EV shift brings job losses in Germany & Japan

The global transition to EVs will effect hundreds of thousands of automotive jobs in the coming decades.

Multiple automakers across the world have announced their transition to an EV-only line up in the near future. This, however, seems to have inadvertently put a risk to thousands of jobs manufacturing engine components for various vehicles.

According to a media report, the global transition to EVs will affect hundreds of thousands of automotive jobs in the coming decades. Reports suggest that in Japan alone, the rise of EVs will threaten the jobs of over 84,000 employees by 2050; which is more than 10% of the total jobs in auto parts production.

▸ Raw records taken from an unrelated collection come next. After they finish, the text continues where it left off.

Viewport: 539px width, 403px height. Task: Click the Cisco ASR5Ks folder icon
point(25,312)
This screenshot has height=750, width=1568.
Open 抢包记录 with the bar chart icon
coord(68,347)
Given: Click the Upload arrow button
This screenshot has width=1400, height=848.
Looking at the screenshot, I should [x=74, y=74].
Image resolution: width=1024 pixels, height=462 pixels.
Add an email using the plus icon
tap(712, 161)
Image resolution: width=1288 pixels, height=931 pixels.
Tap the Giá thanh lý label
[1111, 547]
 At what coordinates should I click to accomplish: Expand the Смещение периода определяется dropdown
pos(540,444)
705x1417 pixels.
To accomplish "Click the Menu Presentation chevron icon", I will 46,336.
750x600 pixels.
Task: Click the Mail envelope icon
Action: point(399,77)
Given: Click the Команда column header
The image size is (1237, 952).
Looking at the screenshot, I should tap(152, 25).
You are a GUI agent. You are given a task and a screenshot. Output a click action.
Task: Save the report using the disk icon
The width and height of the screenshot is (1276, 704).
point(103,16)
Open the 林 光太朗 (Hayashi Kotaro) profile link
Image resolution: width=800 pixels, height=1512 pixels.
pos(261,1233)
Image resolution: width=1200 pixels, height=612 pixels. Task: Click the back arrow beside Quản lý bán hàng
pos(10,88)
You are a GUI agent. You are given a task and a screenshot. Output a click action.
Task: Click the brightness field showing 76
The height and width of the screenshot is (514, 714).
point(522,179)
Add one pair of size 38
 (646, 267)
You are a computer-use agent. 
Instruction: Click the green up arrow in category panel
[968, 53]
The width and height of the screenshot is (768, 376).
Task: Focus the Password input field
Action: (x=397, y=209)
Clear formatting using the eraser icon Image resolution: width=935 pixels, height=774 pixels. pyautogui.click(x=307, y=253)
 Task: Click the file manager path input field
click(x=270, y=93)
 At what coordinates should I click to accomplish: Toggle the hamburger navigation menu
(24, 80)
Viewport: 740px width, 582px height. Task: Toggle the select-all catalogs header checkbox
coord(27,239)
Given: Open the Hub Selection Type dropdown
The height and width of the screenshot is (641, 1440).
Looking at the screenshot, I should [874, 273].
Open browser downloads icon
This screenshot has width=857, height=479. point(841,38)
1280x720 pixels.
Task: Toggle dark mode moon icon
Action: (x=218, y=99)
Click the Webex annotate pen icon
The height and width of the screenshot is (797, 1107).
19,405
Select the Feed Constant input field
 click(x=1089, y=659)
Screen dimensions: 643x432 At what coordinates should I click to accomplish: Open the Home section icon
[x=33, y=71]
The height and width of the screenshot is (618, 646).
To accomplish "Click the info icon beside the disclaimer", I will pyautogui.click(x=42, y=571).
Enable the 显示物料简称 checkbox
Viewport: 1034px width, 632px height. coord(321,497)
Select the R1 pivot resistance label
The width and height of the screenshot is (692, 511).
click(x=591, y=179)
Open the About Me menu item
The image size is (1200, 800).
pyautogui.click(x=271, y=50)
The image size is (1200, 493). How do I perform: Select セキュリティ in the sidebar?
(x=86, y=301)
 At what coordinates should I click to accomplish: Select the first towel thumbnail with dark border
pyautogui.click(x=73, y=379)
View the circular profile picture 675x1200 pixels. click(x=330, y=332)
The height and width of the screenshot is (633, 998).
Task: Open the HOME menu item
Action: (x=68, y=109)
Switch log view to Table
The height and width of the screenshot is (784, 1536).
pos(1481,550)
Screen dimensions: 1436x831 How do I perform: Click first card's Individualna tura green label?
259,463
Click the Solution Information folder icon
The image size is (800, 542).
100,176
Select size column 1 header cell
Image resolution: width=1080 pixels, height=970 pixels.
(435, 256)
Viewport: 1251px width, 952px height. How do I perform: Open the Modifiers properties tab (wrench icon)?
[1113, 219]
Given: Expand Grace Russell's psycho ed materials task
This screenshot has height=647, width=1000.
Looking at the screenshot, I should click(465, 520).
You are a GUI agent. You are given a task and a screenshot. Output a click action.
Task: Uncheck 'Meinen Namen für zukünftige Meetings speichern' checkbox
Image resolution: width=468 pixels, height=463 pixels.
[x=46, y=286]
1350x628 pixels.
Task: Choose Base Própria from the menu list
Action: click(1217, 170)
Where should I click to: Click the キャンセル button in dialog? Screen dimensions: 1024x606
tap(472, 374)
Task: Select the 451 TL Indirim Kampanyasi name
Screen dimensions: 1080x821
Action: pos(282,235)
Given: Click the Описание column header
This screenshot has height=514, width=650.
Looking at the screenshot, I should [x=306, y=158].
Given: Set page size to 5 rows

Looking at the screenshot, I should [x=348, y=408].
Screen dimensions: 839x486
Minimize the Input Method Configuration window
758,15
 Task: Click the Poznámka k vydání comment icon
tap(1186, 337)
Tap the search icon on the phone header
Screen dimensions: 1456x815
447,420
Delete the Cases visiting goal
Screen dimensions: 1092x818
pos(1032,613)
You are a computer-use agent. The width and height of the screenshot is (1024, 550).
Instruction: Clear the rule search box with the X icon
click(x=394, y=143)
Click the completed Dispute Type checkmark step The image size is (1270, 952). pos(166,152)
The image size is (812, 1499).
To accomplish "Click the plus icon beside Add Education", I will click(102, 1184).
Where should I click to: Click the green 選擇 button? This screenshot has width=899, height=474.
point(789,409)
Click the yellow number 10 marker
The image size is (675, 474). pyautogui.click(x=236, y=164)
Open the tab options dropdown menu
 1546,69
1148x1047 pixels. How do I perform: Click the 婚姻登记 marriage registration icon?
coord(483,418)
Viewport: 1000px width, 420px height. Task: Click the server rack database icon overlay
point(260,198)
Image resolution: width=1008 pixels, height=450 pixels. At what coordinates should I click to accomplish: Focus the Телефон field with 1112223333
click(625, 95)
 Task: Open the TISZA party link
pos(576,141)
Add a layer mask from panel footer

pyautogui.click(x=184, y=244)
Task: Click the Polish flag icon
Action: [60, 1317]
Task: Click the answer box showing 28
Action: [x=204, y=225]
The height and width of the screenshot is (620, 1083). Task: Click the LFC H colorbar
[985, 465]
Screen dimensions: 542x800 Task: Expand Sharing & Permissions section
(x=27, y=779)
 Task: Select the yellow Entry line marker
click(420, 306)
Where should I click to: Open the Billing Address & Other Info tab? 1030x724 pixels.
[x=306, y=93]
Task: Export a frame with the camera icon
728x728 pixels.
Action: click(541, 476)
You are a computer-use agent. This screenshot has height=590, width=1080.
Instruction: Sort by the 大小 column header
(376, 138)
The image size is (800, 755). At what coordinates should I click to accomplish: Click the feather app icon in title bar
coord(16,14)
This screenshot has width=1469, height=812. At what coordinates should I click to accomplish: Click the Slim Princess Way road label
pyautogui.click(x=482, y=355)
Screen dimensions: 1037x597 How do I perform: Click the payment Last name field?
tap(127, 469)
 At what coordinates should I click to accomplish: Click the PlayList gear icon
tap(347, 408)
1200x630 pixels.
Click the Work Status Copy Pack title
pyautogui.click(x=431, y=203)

This change is said to have already started taking effect, with Honda announcing the shutdown of its powertrain factory in Moka, Japan in 2025. The shutdown is part of the company’s shift to EVs, which will witness roughly 900 employees being relocated to other sites.

Reports suggest that while IC engine powered vehicles need 30,000 components, electric vehicles require just half the number. Volkmar Denner, CEO of Robert Bosch, stated that while it takes 10 people to make a fuel-injection unit of an IC engine, it requires just a single person to produce a motor.

The report also suggests that, similar to Japan, Germany is yet another country which could witness multiple job cuts in the automotive sector. As per a survey by Ifo Institute for Economic Research in Munich – 215,000 jobs would be affected in Germany by 2030, most of which are related to internal combustion engines.